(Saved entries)
##########

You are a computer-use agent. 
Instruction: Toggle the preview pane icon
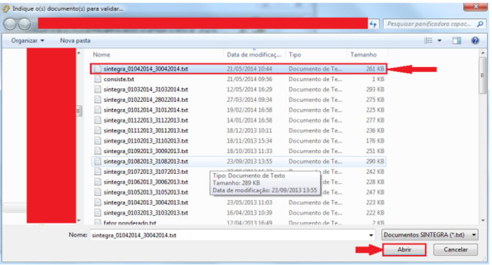[x=457, y=40]
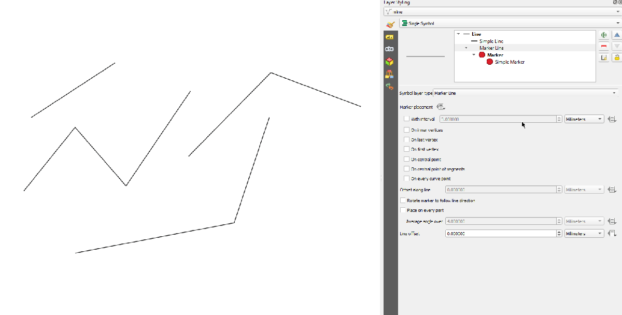Click the add symbol layer button
Viewport: 622px width, 315px height.
pyautogui.click(x=604, y=35)
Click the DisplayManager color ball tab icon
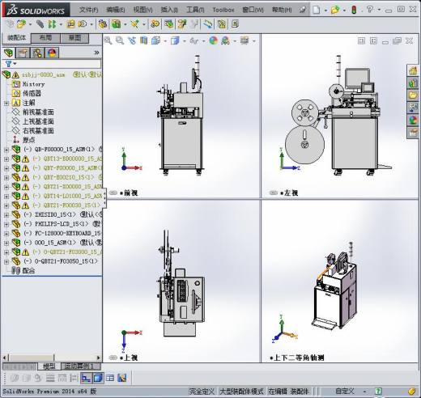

##########

**What this task involves**
When you copy the data above, keep each line exact and omit the pictures.

**Output for this task**
You are a computer-use agent. 
Instruction: Toggle the preview pane icon
[x=457, y=40]
Click the add symbol layer button
Viewport: 622px width, 315px height.
pyautogui.click(x=604, y=35)
Click the DisplayManager color ball tab icon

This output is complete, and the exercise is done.